Extract to read
=======
The dual/alternating output is present in the integrating feedback loop, my standard control algorithm. It evaluates for error at each iteration and should alternate between "too high" and "too low" since the pwm is never quite right, and will bounce between those two values. Noise will cause occasional changes beyond that, most likely. If we want more precision we can arrange the bouncing to have a particular frequency distribution to make the RMS come out right, but that is not worthwhile at this stage. Our errors are larger than that.

The first position is probably the scope trigger option coming on at otherwise zero PWM, and it sets the PWM to one and leaves it there (to trigger my scope). ((One thing they missed on my USB scope is auto-trigger. It is either free running or triggered, so I sometimes force the PWM to have an edge all the time with the scope option in the code for testing.))

The new PWM test code does not bounce between values. It just puts a PWM value into the hardware when the button is pushed, then no changes after that till the button is touched again. So it should NOT bounce around.

Another interesting test is to try the floating point version and see how it compares. It should not bounce much, as it computes PWM from voltage and sends it out, though noise on the ADC may cause some bounce.

I'm puzzled by the waveform. Mine looks better here, but there are a few differences. I alternate between running from a C NiMH battery and a power supply with 1F capacitor. Thinking about inductance in the bulb, that would affect current, not voltage. The FET is 3 milliohms in series with bulb RL. So the entire supply should appear across the bulb as soon as the FET comes on. I'm guessing that this is the supply reacting to the load change, and the capacitor should fix that. Batteries will behave better than a supply, for the most part. We probably don't want to measure the supply response as that will distort our RMS findings. We can work on compensating for funny waveforms later, now I want to get the RMS values right on with good clean power.

Thanks for your effort,

-- Alan


----------



## Alan B (Oct 3, 2008)

Will,

I went back and reviewed your updated post. Great work! There appears to be a duplicate/wrong data on button press #7.
=======
Data provided

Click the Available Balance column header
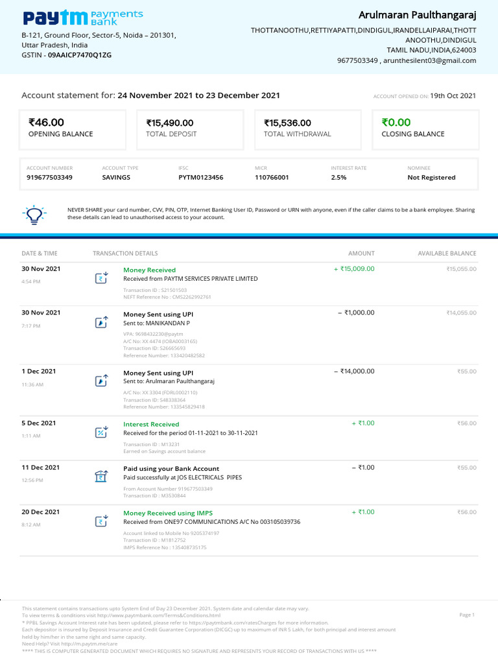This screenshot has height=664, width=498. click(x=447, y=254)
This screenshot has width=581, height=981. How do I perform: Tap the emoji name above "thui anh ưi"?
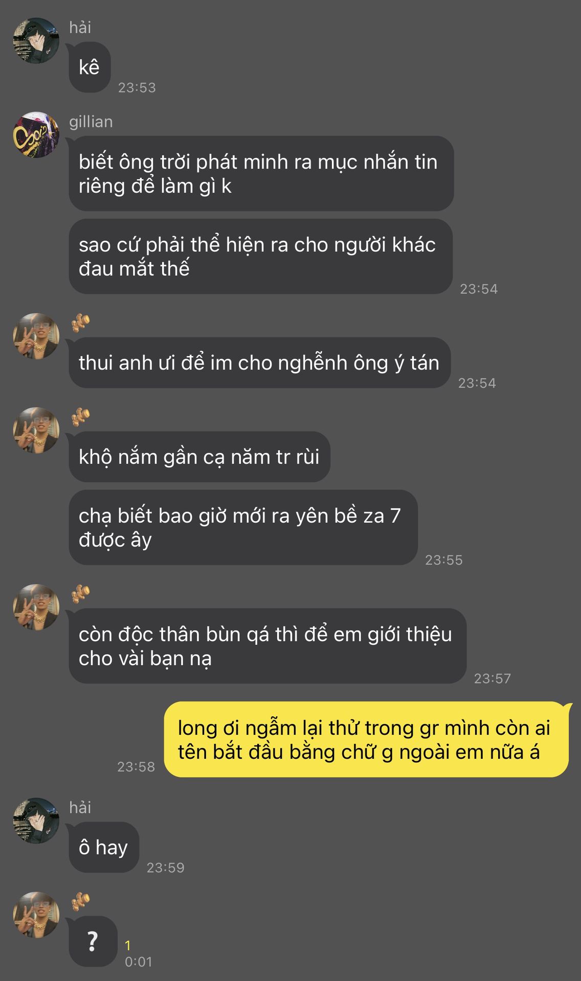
=======
Task goal
Reproduce the forum text on PWM testing and bulb waveforms from start to finish, keeping every word and line as it is.

Solution below
The dual/alternating output is present in the integrating feedback loop, my standard control algorithm. It evaluates for error at each iteration and should alternate between "too high" and "too low" since the pwm is never quite right, and will bounce between those two values. Noise will cause occasional changes beyond that, most likely. If we want more precision we can arrange the bouncing to have a particular frequency distribution to make the RMS come out right, but that is not worthwhile at this stage. Our errors are larger than that.

The first position is probably the scope trigger option coming on at otherwise zero PWM, and it sets the PWM to one and leaves it there (to trigger my scope). ((One thing they missed on my USB scope is auto-trigger. It is either free running or triggered, so I sometimes force the PWM to have an edge all the time with the scope option in the code for testing.))

The new PWM test code does not bounce between values. It just puts a PWM value into the hardware when the button is pushed, then no changes after that till the button is touched again. So it should NOT bounce around.

Another interesting test is to try the floating point version and see how it compares. It should not bounce much, as it computes PWM from voltage and sends it out, though noise on the ADC may cause some bounce.

I'm puzzled by the waveform. Mine looks better here, but there are a few differences. I alternate between running from a C NiMH battery and a power supply with 1F capacitor. Thinking about inductance in the bulb, that would affect current, not voltage. The FET is 3 milliohms in series with bulb RL. So the entire supply should appear across the bulb as soon as the FET comes on. I'm guessing that this is the supply reacting to the load change, and the capacitor should fix that. Batteries will behave better than a supply, for the most part. We probably don't want to measure the supply response as that will distort our RMS findings. We can work on compensating for funny waveforms later, now I want to get the RMS values right on with good clean power.

Thanks for your effort,

-- Alan


----------



## Alan B (Oct 3, 2008)

Will,

I went back and reviewed your updated post. Great work! There appears to be a duplicate/wrong data on button press #7.